Can you copy each of the entries below line for line, with nothing changed?

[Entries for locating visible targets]
● ● ● ● ● ● ●

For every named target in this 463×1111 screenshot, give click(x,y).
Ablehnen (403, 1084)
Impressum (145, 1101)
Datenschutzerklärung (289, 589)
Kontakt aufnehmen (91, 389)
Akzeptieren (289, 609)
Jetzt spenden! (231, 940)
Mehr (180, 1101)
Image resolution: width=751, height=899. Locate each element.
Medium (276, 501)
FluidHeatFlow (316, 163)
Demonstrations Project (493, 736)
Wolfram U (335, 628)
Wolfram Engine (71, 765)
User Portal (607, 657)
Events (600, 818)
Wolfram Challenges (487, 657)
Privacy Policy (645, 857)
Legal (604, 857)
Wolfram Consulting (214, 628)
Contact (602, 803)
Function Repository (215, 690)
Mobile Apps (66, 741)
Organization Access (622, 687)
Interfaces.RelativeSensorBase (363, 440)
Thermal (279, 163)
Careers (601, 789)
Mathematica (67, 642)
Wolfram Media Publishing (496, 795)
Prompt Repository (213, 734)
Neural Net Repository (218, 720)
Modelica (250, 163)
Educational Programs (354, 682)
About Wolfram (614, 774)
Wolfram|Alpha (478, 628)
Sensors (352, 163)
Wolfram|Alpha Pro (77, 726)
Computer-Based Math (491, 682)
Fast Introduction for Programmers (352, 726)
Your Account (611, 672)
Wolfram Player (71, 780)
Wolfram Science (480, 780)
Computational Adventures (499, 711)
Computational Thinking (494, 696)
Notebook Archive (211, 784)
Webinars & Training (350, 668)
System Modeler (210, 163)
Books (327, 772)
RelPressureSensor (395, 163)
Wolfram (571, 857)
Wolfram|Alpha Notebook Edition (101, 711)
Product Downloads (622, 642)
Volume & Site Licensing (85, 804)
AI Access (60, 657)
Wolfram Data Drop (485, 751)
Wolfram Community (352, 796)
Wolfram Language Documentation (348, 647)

● ● ● ● ● ● ●

CORRECT RESULT:
For every named target in this 463×1111 screenshot, give click(x,y).
Ablehnen (403, 1084)
Impressum (145, 1101)
Datenschutzerklärung (289, 589)
Kontakt aufnehmen (91, 389)
Akzeptieren (289, 609)
Jetzt spenden! (231, 940)
Mehr (180, 1101)
Image resolution: width=751, height=899. Locate each element.
Medium (276, 501)
FluidHeatFlow (316, 163)
Demonstrations Project (493, 736)
Wolfram U (335, 628)
Wolfram Engine (71, 765)
User Portal (607, 657)
Events (600, 818)
Wolfram Challenges (487, 657)
Privacy Policy (645, 857)
Legal (604, 857)
Wolfram Consulting (214, 628)
Contact (602, 803)
Function Repository (215, 690)
Mobile Apps (66, 741)
Organization Access (622, 687)
Interfaces.RelativeSensorBase (363, 440)
Thermal (279, 163)
Careers (601, 789)
Mathematica (67, 642)
Wolfram Media Publishing (496, 795)
Prompt Repository (213, 734)
Neural Net Repository (218, 720)
Modelica (250, 163)
Educational Programs (354, 682)
About Wolfram (614, 774)
Wolfram|Alpha (478, 628)
Sensors (352, 163)
Wolfram|Alpha Pro (77, 726)
Computer-Based Math (491, 682)
Fast Introduction for Programmers (352, 726)
Your Account (611, 672)
Wolfram Player (71, 780)
Wolfram Science (480, 780)
Computational Adventures (499, 711)
Computational Thinking (494, 696)
Notebook Archive (211, 784)
Webinars & Training (350, 668)
System Modeler (210, 163)
Books (327, 772)
RelPressureSensor (395, 163)
Wolfram (571, 857)
Wolfram|Alpha Notebook Edition (101, 711)
Product Downloads (622, 642)
Volume & Site Licensing (85, 804)
AI Access (60, 657)
Wolfram Data Drop (485, 751)
Wolfram Community (352, 796)
Wolfram Language Documentation (348, 647)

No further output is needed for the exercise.